• _TASK DETAILS_:
Reproduce the records word for word from their start through the line containing "at that location.". Leave the pictures out of your answer.
*** DATA ***
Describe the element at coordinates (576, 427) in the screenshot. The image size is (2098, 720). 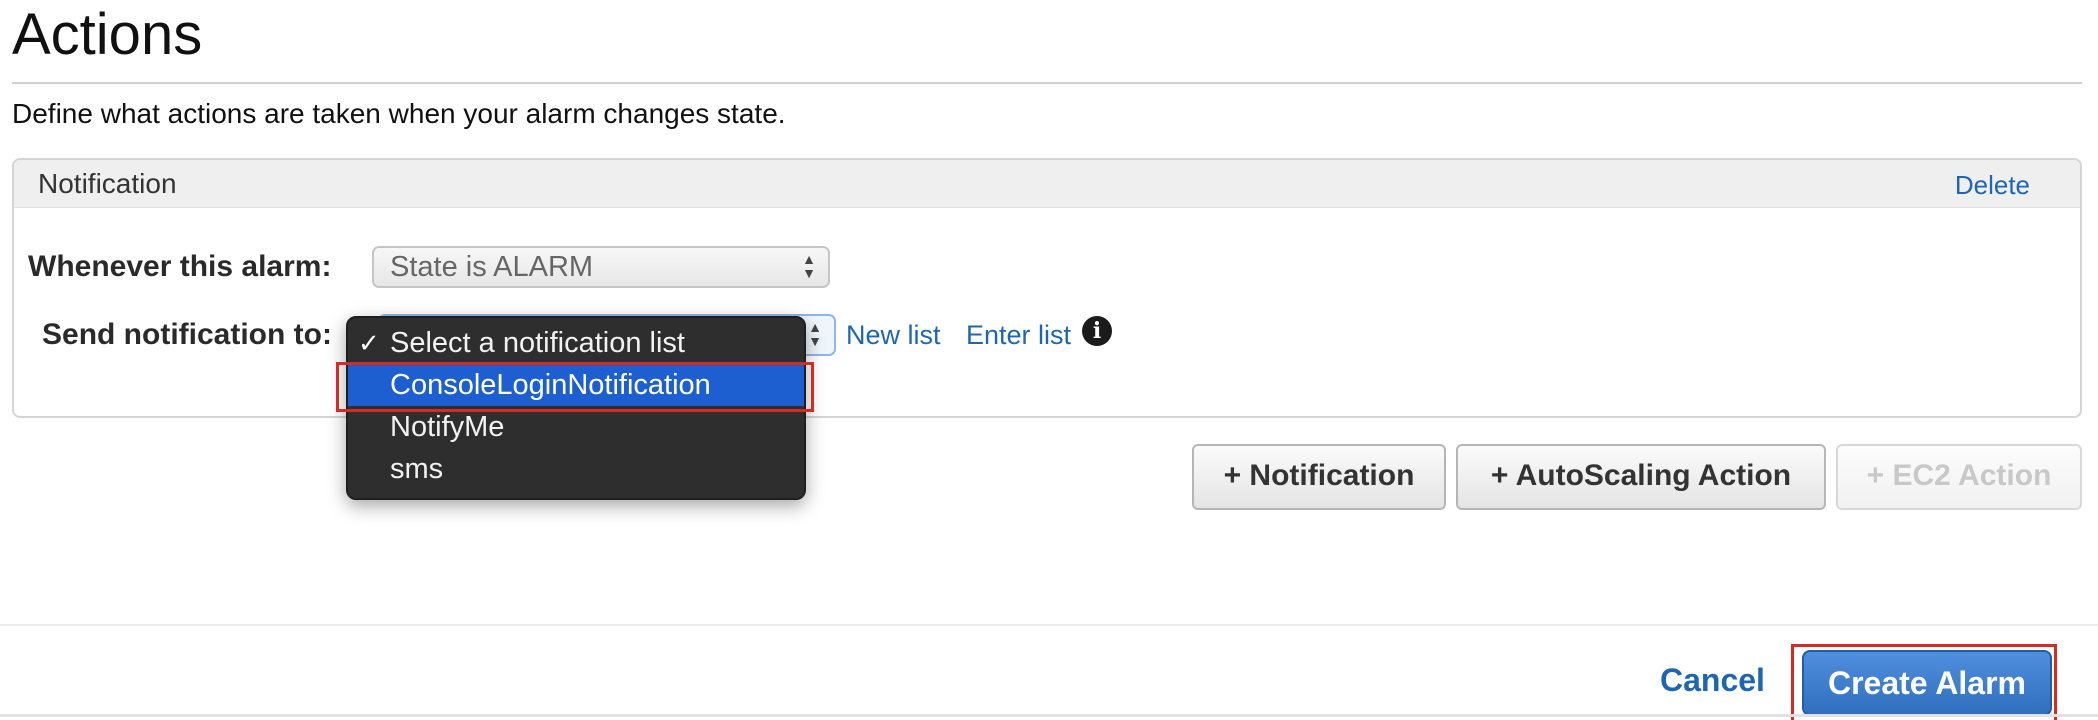
I see `dropdown-option-notifyme: NotifyMe` at that location.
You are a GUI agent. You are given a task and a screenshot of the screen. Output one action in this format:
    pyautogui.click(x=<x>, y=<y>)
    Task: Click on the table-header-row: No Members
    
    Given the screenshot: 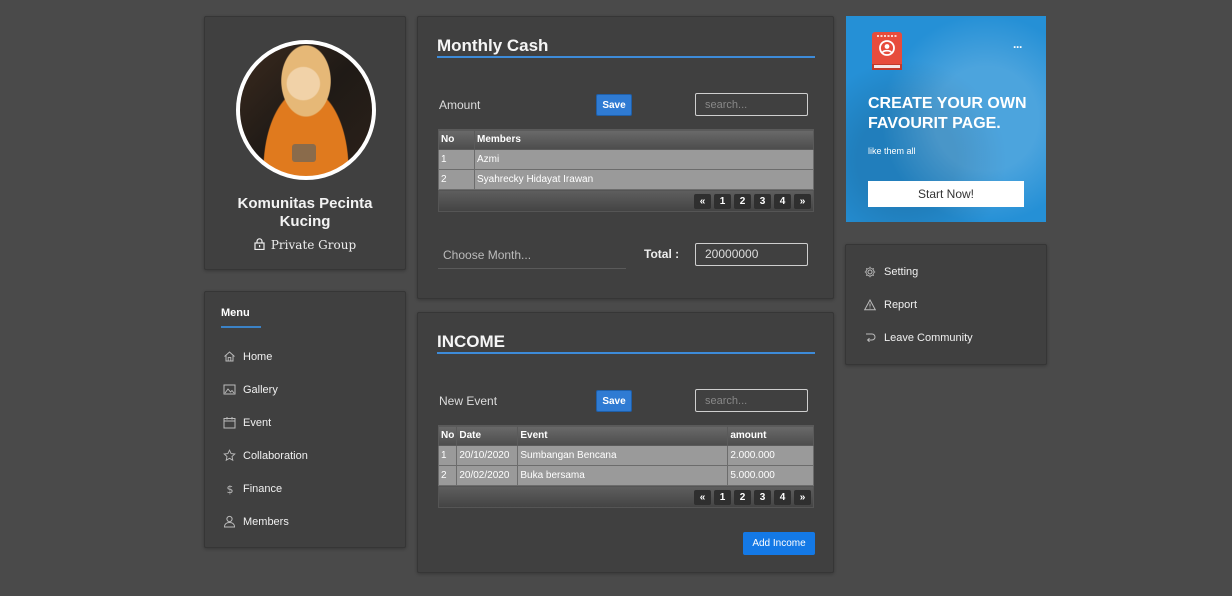 What is the action you would take?
    pyautogui.click(x=626, y=140)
*** End of DATA ***
• _SOLUTION TO THE EXERCISE_:
Describe the element at coordinates (576, 427) in the screenshot. The image size is (2098, 720). 
I see `dropdown-option-notifyme: NotifyMe` at that location.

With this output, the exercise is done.